More on New York Weill Cornell Researchers Find Genetic Basis to Cognitive Problems Suffered by Professional Football Players

New York Weill Cornell Researchers Find Genetic Basis to Cognitive Problems Suffered by Professional Football Players

NEW YORK (Oct 20, 2000)

Researchers at New York Weill Cornell Medical Center have linked a gene associated with Alzheimer's disease to the neurological impairment suffered by active professional football players, who, like boxers, often experience head trauma during the course of play. The study, published in the current issue of Neurosurgery, provides new evidence that a genetic factor associated with late-life dementia may play a role in the response to brain injury in much younger individuals.

Previous studies at New York Weill Cornell found that professional boxers who carried this gene were more likely to suffer cognitive problems as a result of repeated blows to the head in the ring.

Dr. Norman Relkin, Dr. Barry Jordan, and the research team examined 53 active professional football players ranging in age from 23 to 36 years. They all underwent evaluation of their memory and other thinking abilities, as well as genetic testing.

Older players in the group who possessed the APOE-e4 gene scored significantly lower on neuropsychological tests than comparably aged players without the gene, and also lower than younger players of any genetic makeup.

"Few past studies have examined the cognitive abilities of active professional football players," said Dr. Relkin, Associate Professor of Clinical Neurology and Neuroscience and Director of the Memory Disorders Program at New York Weill Cornell Medical Center. "It was surprising to learn that active players as young as their 30s who possessed a specific genetic factor had measurable differences in their thinking abilities."

He said, "We would like to see these observations extended to a larger number of players and to other sports. If the results hold true, we may be approaching a time when genetic tests can contribute meaningfully to the care of athletes involved in contact sports, and to the care of others who suffer head trauma."

As for Alzheimer's and other late-life disorders, Dr. Relkin said the study tends to support the view that they may be caused by some combination of genetics and environment, and so the study may represent a step toward the understanding of those diseases as well.

(Saved entries)
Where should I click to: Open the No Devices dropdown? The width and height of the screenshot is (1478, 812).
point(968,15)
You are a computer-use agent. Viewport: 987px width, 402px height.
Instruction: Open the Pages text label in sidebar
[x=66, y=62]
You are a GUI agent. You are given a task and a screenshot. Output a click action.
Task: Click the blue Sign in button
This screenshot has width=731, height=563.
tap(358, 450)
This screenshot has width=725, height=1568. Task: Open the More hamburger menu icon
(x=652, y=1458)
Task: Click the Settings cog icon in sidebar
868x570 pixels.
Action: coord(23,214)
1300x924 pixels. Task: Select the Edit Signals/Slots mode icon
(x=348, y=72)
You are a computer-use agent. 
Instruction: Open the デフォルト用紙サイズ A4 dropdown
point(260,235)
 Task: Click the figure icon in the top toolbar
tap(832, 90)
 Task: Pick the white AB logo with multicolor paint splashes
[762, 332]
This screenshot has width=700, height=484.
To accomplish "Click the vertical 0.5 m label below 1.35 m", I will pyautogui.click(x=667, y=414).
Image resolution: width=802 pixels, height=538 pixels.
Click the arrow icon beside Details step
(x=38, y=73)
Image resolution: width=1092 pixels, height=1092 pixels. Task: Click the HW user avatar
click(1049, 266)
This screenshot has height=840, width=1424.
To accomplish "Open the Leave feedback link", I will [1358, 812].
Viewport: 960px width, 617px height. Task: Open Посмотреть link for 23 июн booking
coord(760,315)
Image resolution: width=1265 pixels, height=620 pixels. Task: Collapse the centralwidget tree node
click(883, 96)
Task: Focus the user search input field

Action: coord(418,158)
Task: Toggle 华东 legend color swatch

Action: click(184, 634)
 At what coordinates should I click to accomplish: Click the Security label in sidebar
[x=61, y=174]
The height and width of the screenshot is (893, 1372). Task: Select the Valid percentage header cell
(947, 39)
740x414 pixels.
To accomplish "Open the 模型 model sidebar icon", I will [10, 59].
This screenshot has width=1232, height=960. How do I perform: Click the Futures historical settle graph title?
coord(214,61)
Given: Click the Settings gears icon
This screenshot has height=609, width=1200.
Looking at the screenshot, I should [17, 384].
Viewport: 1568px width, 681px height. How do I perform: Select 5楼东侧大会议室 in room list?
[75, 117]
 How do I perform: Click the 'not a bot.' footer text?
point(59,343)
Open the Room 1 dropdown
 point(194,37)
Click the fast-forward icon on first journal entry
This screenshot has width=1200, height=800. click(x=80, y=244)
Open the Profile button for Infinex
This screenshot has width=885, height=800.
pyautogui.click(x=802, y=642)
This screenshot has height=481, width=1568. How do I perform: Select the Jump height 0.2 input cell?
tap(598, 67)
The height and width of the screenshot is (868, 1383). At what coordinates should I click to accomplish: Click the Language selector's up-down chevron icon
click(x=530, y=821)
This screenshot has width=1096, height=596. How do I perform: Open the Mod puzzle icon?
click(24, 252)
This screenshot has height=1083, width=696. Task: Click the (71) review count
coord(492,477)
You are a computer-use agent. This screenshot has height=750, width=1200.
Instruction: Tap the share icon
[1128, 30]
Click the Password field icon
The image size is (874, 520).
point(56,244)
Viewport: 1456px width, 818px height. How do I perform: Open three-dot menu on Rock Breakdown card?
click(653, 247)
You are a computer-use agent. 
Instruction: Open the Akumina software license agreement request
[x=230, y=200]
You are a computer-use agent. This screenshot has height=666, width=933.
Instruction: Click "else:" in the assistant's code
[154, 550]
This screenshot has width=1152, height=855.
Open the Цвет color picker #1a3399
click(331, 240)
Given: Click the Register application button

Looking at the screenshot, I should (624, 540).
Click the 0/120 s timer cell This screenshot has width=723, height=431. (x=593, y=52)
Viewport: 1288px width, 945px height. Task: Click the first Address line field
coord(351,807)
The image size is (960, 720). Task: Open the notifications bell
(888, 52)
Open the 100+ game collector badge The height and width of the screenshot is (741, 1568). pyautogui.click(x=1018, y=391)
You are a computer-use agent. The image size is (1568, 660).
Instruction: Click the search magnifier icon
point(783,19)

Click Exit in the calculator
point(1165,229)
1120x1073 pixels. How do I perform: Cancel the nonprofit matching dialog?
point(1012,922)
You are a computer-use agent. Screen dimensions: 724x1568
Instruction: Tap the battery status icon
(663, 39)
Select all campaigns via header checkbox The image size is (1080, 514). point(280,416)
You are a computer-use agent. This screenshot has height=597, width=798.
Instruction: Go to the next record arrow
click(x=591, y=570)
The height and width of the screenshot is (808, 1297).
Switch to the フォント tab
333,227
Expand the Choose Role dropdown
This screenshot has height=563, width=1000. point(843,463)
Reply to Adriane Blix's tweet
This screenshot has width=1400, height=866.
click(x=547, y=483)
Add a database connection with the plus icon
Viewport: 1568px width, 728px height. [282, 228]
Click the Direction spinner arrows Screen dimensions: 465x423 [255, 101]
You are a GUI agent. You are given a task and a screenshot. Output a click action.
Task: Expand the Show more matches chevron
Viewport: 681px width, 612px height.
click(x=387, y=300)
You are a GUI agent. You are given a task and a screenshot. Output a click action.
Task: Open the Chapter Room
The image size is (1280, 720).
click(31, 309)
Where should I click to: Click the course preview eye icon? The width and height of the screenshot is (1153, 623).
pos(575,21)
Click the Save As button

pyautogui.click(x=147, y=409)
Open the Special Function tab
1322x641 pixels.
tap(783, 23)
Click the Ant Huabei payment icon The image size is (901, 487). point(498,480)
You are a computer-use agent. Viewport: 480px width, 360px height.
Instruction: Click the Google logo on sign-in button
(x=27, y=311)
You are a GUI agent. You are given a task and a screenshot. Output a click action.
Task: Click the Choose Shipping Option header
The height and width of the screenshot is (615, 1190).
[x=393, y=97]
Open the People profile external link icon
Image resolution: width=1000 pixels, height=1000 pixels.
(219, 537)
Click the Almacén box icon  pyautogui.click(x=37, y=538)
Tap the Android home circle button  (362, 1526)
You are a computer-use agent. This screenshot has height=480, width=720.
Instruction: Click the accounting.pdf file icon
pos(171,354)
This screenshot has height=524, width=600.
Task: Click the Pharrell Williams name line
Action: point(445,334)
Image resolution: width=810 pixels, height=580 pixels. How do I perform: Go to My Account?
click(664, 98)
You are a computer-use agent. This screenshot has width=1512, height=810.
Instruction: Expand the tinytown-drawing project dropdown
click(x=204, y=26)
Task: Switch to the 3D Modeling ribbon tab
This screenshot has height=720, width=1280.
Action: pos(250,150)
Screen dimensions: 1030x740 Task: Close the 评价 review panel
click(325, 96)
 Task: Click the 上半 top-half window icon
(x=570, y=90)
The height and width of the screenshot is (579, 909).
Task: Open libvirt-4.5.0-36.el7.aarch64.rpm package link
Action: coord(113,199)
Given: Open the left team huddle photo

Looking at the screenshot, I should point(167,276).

Requirement:
In the football study article, rewrite the stretch from "Older players in" through "any genetic makeup.", putting "cognitive assessments" in place of "neuropsychological tests".

Expected output:
Older players in the group who possessed the APOE-e4 gene scored significantly lower on cognitive assessments than comparably aged players without the gene, and also lower than younger players of any genetic makeup.